圖 6 野生型植株和AT2G02080-3×Flag-3轉基因植株AtIDD4基因表達量Fig. 6 Expression of AtIDD4 in wild type and AT2G02080-3×Flag-3 mutant plants

3 結論與討論

重組蛋白技術和ChIP技術自報道以來就受到各國研究者廣泛使用。雖然很多實驗都利用Flag標簽獲得重組蛋白，并通過ChIP技術得了預期的結果，但Flag的不足之處也是顯而易見的。因為它只有8個氨基酸殘基，所以它的單克隆抗體純化基質不穩定[7]。基于以上這些原因本實驗選擇3×Flag標簽來避免單個Flag標簽的不足之處。

有研究者認為DELLA蛋白是GA信號傳遞過程中的負調控因子，以前一直認為SCL3是DELLA的直接靶基因。但由于DELLA缺乏DNA結合域，因此DELLA與SCL3中間一定存在某種蛋白來介導。2014年Yoshida等[11]的研究發現AtIDD家族中的AtIDD3、AtIDD4、AtIDD5、AtIDD9和AtIDD10就是中間蛋白，DELLA/AtIDDs復合物可以上調SCL3的表達量，與此同時SCL3蛋白也與AtIDDs蛋白相互作用，抑制其自身的表達。
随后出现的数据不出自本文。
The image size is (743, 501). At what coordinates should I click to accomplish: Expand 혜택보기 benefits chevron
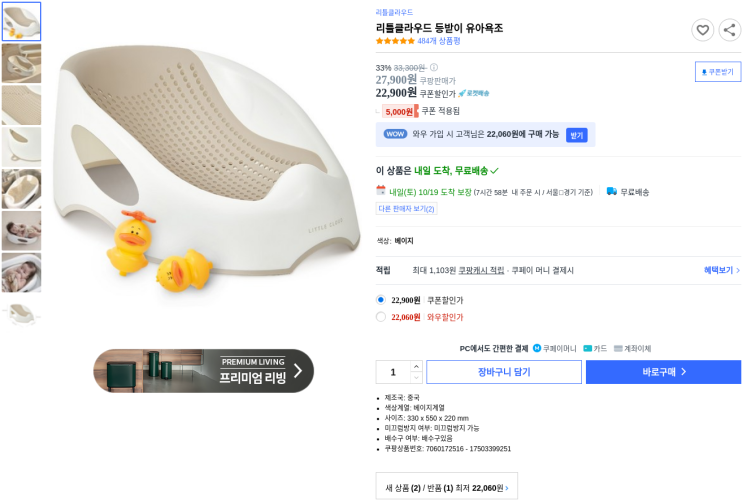click(x=737, y=270)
但實驗未提及AtIDD4的下游靶基因及其調控情況。因此為了尋找AtIDD4的靶基因，研究該轉錄因子在擬南芥中的功能本實驗利用重組蛋白技術和標簽技術來獲得了35S-AtIDD4CDS-3×Flag的擬南芥轉基因植株。實時熒光定量RT-PCR證實了轉基因植株中AtIDD4基因的表達量高于野生型植株。為之后利用商品化的3×Flag抗體來進行ChIP實驗尋找AtIDD4轉錄因子結合的下游靶基因提供了實驗材料，同時也為拓展了3×Flag標簽的運用范圍。